Everyone Is Hard to Love (In Some Way)
Here’s a truth I’ve observed after years in ministry: we are all difficult to love in some area of our lives. I love you all, but I have to be honest, some of you are really hard to love!
(Don’t worry, I’m not looking at anyone specifically.)
The reality is that in some area of all of our lives, we are hard to love. We each have our quirks, our rigid opinions, our hobby horses that we like to ride. We each have wounds that make us defensive, blind spots that make us insensitive, and patterns that make us frustrating. That’s why true biblical community takes work, because it involves loving real people, not idealized versions of people.
In the world’s system, the solution is to hide these flaws.

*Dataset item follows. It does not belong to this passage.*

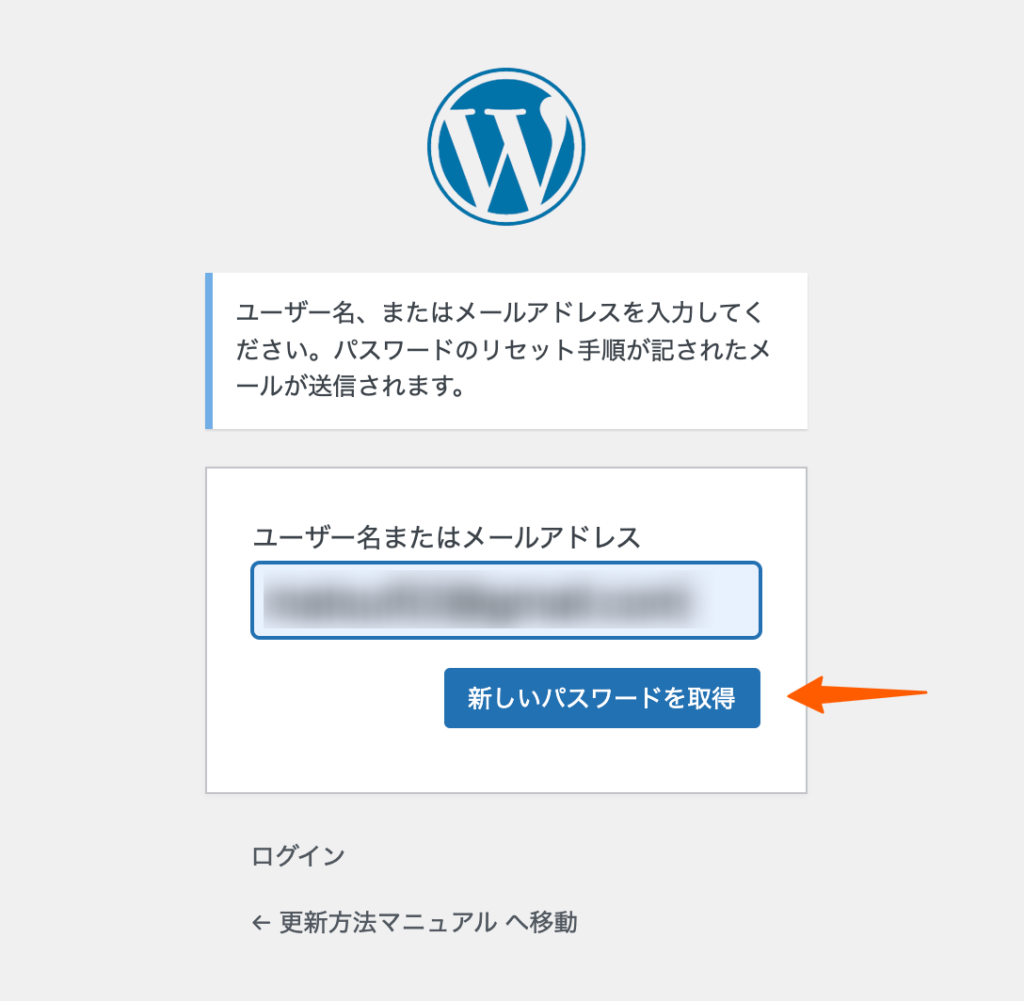Click the WordPress logo
The height and width of the screenshot is (1001, 1024).
(506, 147)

Never let them see you sweat. Never reveal your weaknesses. Always appear as though you have it all together.
But the gospel offers a radically different approach. Instead of hiding our imperfections, we acknowledge them. Instead of projecting strength, we admit weakness. Instead of pretending we have it all figured out, we confess that we’re still works in progress.
This vulnerability creates the space for true fellowship to develop. It’s like a reset to the Garden of Eden, where Adam and Eve were “naked and unashamed” before the fall. In authentic biblical community, we can finally stop hiding.
The Patience of Transformation
I can’t tell you how many times I’ve had this same experience with people who are reluctant to join small groups. I encourage them repeatedly: “Go to a small group. Give it a try.” Finally, they attend once, and I get a phone call the next week: “Dale, these people are weird!”
Yes, I know. Tell me something I don’t know!
But here’s what happens when people persist. They keep showing up, and three months later, I can’t pull these people apart! The same folks who could barely stand each other at first are now going to dinner together, planning vacations together, doing life together.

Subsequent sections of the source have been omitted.